Zo rond een uur of 10 verschoof de party zich naar het huis van Rik, de sector specialist gezondheidszorg. Tot diep in de nacht geswingd op de disco muziek. Mijn gewoonte om als laatste de tent te verlaten, kwam weer even boven. Zo rond 3 uur bracht Ini ons naar Corina’s huis, waar Wilbert ook logeerde, en ik de sleutel van had. Corina was al eerder vertrokken.

De Dutch doctors meeting vond traditineel plaats op 29 april. De naam is veranderd in Dutch health workers and their counterparts meeting. Het stond vooral in het teken van de ‘health reforms’, de hervormingen in de gezondheidszorg die nu in volle gang zijn. Ik heb maar een klein gedeelte meegemaakt, omdat ik andere bezigheden had, maar hield nog wel een praatje over het polioprogramma.

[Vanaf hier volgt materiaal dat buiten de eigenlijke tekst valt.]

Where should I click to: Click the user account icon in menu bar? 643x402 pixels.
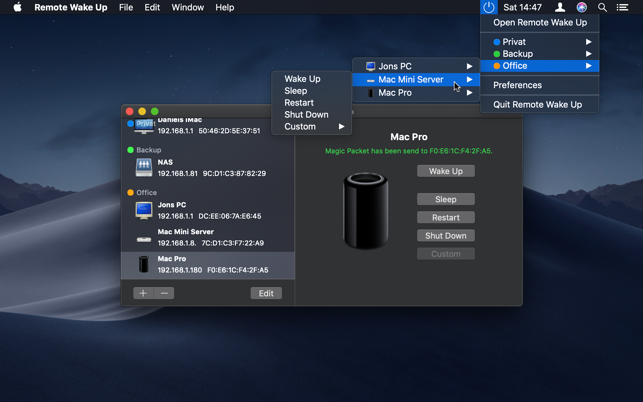click(560, 8)
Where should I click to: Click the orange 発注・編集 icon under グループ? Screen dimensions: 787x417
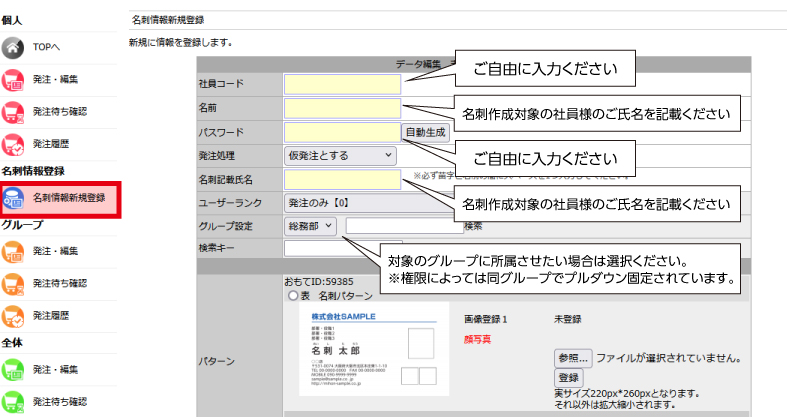[14, 250]
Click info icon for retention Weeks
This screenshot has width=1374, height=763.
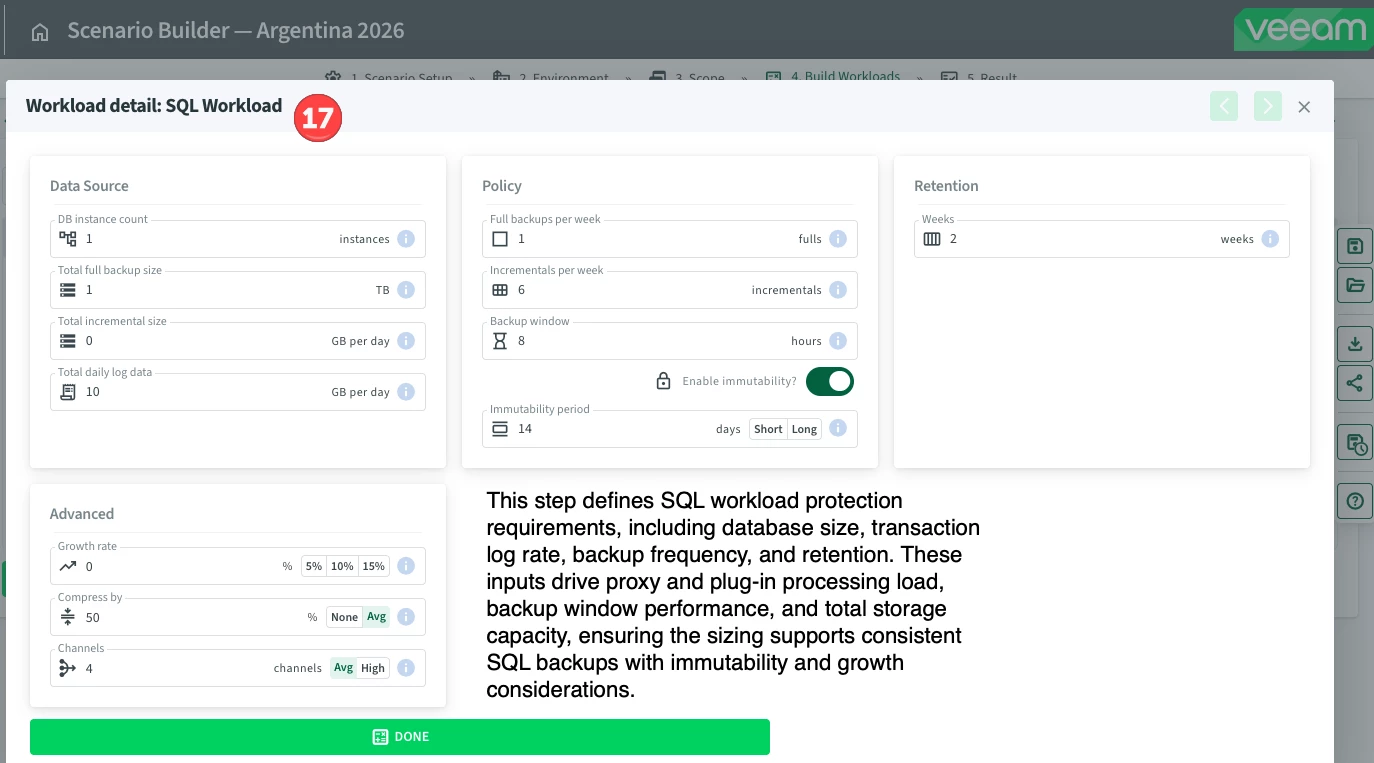pyautogui.click(x=1270, y=239)
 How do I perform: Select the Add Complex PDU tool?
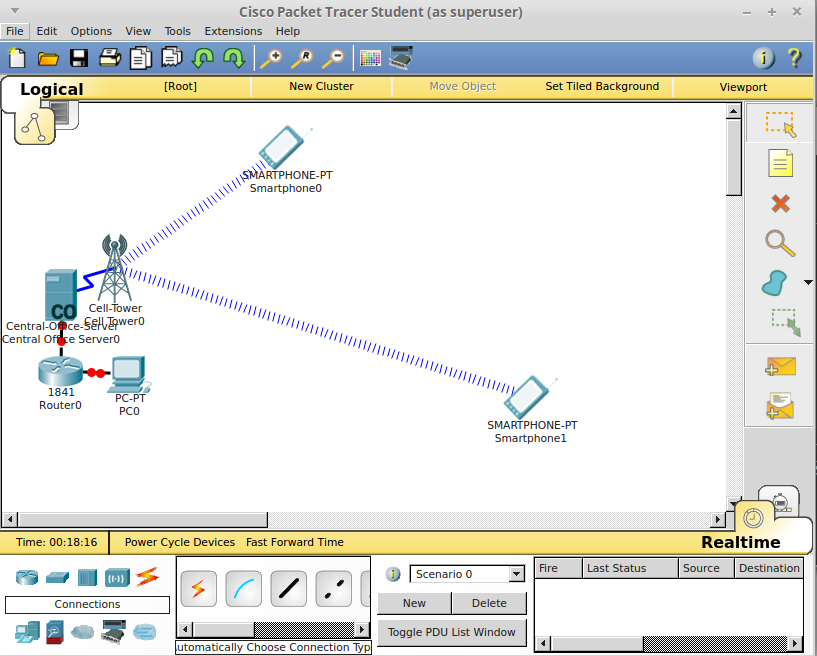(780, 406)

Verder hebben we op 30 april een marathonzitting gehouden om kandidaten voor de nationale en regionale surveillance officers te interviewen. Een totaal van 15 kandidaten verscheen voor het panel van vier. Van 9 tot 6 uur zijn we bijna non-stop bezig geweest. Gelukkig zaten er goede kandidaten tussen en hebben we nu vijf voorgedragen (met een paar als reserve) aan het WHO-AFRO kantoor  in Harare voor goedkeuring. Er zit dus schot in het programma. Eindelijk.